Currently, the lake serves as a multipurpose resource. It is a navigational lane for passenger boats, source of water for a nearby hydroelectric power plant, food support for the growing duck industry, aquaculture, recreation, fishery, flood control, source of irrigation water and a “virtual” cistern for domestic, agricultural and industrial effluents (Gonzales, 1987). Because of its importance in the development of the Laguna de Bay Region , unlike in other lakes in the country, its water quality and general condition are closely monitored (Department of Environment and Natural Resources, 1996). This important water resource has been greatly affected by development pressures like population growth, rapid industrialization, and resources allocation (Batu, 1996).

Government data showed that about sixty percent of the estimated 8.4 million people residing in the Laguna de Bay Region discharge their solid and liquid wastes indirectly to the lake through its tributaries. A large percentage of these wastes are mainly agricultural while the rest are either domestic or industrial (DENR, 1997). According to DENR (1997), domestic and industrial wastes contribute almost equally at thirty percent each. Meanwhile, agricultural wastes take up the remaining forty percent. In a recent sensitivity waste load model ran by the Laguna Lake Development Authority’s (LLDA) Integrated Water Resources Management (IWRM) Division, it revealed that 70 percent of Biochemical Oxygen Demand (BOD) loadings came from households, 19 percent from industries, 19 percent from industries, and 11 percent came from land run-off or erosion (LLDA, 2005).

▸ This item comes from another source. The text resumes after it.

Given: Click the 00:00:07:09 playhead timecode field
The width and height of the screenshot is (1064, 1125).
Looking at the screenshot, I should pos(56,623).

As far as industries and factories are concerned, there are about 1,481 and is expected to increase over time (Guerrero & Calpe, 1998). Of the said figure, about 695 have wastewater treatment facilities. Despite this, the lake is absorbing huge amounts of pollution from these industries in the forms of discharges of industrial cooling water, toxic spills from barges and transport operations and hazardous chemicals like lead, mercury, aluminum and cyanide (Sly, 1984). Based from the said figure, sixty five percent are classified as “pollutive” industries.

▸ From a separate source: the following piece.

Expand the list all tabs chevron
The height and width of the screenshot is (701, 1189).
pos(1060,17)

The hastened agricultural modernization throughout the region took its toll on the lake. This paved the way for massive and intensified use of chemical based fertilizers and pesticides whose residues eventually find their way to the lake basin. These chemicals induce rapid algal growth in the area that depleted oxygen levels in the water. Hence, oxygen available to the lake is being used up thereby depleting the lake of available oxygen for the fish causing massive fish kills (Solidarity for People’s Power, 1992). As far as domestic wastes are concerned, around ten percent of the 4,100 metric tons of waste generated by residents of Metro Manila are dumped into the lake. As reported by the now defunct Metropolitan Manila Waterworks and Sewerage System (MWSS), only 15 percent of the residents in the area have an effective waste disposal system. Moreover, around 85 percent of the families living along the shoreline do not have toilets (SPP, 1992; Batu, 1996).

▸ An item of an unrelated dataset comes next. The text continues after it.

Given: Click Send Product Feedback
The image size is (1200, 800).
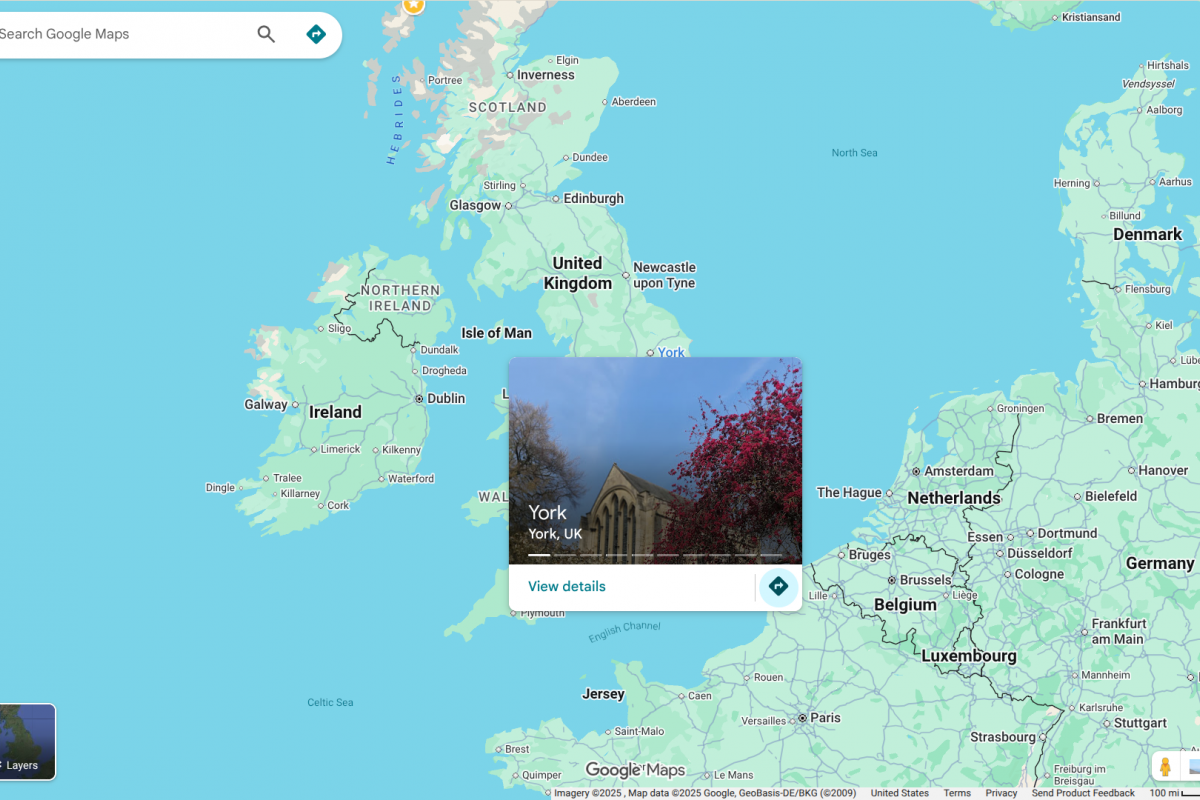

Because of the problems facing and threatening the potential of the lake, the then President Ferdinand Marcos signed into law Republic Act (RA) 4850 otherwise known as the law creating LLDA. The LLDA is the main agency tasked to oversee the programs that aimed to develop and protect the Laguna Lake. Though it started as a mere quasi–government agency with regulatory and proprietary functions, its charter was strengthened by Presidential Decree (PD) 817 in 1975 and by Executive Order (EO) 927 in 1983 to include environmental protection and jurisdiction over the surface waters of the lake basin. In 1993, by virtue of the devolution, the administrative supervision of the LLDA was transferred to the DENR by EO 149 (LLDA, 1994).